データセットに含まれる項目:
• • • •

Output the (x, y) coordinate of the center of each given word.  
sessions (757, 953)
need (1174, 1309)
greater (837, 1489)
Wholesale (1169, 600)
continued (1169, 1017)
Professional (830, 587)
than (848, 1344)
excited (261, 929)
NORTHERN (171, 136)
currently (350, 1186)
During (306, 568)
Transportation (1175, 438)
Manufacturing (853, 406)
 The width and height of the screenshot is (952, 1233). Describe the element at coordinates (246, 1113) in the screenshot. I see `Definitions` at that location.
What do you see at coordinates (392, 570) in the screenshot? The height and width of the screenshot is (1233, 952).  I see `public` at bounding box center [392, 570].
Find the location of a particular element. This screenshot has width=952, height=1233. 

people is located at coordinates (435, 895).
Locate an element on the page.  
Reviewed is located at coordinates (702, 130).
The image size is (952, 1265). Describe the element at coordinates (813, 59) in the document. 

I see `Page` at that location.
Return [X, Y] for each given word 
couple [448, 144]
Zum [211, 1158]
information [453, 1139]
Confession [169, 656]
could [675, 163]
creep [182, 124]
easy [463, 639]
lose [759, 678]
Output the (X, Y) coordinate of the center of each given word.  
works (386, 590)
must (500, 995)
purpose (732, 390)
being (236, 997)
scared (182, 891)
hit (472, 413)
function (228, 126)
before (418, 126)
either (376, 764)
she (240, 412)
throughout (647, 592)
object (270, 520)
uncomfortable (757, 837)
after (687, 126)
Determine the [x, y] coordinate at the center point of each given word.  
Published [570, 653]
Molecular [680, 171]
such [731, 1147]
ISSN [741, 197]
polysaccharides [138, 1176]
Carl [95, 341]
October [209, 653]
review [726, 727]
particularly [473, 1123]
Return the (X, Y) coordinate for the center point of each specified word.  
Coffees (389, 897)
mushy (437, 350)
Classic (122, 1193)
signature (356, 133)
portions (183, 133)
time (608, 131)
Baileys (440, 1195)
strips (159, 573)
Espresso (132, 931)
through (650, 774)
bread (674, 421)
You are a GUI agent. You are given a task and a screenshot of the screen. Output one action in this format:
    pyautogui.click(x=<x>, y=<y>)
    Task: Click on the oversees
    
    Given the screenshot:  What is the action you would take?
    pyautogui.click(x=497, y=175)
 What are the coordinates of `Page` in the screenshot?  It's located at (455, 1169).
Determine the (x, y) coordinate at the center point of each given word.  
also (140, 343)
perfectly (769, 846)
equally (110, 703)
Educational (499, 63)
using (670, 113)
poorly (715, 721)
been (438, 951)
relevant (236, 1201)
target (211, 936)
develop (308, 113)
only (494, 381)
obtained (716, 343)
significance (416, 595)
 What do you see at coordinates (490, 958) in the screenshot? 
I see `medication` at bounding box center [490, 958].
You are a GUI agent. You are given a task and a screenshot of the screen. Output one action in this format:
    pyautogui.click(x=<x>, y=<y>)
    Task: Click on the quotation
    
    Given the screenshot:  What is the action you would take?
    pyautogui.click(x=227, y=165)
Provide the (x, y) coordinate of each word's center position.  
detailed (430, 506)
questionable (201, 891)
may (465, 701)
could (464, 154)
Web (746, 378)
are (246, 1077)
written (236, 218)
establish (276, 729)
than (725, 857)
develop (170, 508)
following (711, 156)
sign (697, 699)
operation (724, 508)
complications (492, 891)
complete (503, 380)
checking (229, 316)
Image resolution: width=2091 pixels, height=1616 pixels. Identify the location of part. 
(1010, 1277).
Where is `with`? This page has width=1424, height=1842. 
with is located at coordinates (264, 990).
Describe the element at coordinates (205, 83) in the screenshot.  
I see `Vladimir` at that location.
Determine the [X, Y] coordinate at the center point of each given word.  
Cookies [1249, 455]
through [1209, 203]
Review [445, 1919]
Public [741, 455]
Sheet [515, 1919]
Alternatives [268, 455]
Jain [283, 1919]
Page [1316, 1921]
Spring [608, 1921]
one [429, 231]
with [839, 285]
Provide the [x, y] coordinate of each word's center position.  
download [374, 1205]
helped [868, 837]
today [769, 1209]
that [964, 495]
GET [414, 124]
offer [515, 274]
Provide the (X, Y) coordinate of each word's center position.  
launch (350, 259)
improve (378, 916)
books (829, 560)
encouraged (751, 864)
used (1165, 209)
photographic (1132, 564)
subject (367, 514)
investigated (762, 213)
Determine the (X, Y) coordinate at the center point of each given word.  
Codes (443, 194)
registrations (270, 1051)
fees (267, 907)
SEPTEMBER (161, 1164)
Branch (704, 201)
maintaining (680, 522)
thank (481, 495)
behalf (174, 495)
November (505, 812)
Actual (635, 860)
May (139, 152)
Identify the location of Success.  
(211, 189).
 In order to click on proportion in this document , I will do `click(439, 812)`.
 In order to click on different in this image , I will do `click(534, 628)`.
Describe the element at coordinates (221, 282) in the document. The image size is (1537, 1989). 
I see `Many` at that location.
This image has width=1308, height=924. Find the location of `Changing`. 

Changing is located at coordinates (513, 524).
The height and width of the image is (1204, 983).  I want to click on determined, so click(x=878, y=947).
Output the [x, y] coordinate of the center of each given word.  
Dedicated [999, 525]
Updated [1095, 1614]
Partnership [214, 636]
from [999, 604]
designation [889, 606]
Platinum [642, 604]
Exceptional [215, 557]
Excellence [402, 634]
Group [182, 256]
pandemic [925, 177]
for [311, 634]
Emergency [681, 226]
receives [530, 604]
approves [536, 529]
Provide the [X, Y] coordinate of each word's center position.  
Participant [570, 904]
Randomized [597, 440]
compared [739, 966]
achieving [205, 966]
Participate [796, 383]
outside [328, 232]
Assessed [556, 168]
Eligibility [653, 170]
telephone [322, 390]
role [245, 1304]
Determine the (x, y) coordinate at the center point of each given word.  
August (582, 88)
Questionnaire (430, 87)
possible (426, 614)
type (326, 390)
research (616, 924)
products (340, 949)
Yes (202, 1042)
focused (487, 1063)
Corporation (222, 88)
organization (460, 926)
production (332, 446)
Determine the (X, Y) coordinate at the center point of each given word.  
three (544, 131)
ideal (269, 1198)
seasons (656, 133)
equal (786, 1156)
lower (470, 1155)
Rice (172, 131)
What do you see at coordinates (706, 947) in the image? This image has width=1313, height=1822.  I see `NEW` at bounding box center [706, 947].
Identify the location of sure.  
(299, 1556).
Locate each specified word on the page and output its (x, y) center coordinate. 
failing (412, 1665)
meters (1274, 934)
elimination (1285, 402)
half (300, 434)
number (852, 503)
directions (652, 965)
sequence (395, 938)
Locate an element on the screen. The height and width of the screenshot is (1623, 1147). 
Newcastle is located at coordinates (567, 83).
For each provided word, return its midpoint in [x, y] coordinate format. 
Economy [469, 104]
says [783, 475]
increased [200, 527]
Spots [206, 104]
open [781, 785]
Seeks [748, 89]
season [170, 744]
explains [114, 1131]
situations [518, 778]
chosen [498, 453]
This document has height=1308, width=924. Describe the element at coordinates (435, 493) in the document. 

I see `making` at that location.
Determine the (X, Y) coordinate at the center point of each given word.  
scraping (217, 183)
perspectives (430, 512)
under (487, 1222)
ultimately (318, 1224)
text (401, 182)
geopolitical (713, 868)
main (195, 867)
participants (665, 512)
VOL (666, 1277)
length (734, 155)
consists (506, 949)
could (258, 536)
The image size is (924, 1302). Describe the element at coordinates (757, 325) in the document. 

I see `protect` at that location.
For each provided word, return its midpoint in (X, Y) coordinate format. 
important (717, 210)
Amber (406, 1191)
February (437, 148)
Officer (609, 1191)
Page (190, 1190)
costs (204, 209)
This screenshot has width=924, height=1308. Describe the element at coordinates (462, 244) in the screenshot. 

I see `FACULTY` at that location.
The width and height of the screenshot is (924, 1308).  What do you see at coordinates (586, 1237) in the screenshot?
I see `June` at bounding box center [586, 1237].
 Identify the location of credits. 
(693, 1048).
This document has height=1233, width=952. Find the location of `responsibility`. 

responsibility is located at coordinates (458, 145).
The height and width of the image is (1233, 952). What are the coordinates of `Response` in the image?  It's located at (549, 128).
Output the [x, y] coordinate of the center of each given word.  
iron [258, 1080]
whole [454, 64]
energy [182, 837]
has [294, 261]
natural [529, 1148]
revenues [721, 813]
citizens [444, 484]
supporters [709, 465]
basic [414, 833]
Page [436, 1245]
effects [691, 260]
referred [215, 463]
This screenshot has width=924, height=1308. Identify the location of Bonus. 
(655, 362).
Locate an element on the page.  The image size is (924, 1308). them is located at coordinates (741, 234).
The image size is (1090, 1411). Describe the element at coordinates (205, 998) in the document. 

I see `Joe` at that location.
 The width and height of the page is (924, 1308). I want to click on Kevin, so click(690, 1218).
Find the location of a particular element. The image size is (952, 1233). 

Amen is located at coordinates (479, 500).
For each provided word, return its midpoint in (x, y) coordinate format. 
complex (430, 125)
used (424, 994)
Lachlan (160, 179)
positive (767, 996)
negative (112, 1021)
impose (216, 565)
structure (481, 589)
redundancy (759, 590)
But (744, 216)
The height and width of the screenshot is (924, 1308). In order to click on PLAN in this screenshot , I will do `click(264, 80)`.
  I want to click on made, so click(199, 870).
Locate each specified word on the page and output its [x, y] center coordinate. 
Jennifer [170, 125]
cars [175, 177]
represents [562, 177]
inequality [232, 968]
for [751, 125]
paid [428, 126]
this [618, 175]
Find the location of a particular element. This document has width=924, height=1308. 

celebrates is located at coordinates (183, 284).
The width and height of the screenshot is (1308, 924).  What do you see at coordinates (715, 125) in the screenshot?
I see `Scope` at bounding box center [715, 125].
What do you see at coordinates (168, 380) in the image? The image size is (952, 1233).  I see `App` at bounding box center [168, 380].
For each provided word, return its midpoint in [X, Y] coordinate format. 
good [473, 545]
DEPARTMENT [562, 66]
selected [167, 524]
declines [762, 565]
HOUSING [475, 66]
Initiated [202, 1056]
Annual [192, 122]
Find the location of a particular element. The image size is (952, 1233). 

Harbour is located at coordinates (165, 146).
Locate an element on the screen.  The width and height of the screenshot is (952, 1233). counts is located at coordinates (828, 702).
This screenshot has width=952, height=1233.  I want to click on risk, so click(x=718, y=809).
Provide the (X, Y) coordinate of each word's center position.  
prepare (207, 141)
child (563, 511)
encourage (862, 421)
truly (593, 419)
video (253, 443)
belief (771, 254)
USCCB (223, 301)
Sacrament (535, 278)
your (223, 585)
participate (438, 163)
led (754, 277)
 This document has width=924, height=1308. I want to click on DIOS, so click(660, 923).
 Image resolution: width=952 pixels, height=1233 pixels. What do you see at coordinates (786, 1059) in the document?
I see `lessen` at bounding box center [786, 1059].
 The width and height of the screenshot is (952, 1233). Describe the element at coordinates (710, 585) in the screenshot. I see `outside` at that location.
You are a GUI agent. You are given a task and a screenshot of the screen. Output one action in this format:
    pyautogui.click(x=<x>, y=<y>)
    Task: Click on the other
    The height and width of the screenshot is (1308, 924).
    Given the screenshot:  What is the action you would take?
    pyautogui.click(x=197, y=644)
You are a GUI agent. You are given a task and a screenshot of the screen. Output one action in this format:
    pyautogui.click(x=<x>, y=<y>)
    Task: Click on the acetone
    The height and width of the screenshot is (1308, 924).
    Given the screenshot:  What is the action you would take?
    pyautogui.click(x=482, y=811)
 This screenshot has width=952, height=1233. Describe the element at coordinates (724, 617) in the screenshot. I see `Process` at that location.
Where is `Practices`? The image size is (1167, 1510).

• • • •

=== 問題 ===
上の項目から、「pixels」という語を含む行をすべて書き写して示してください。

=== 想定される答え ===
Image resolution: width=2091 pixels, height=1616 pixels. Identify the location of part. 
 Image resolution: width=952 pixels, height=1233 pixels. What do you see at coordinates (786, 1059) in the document?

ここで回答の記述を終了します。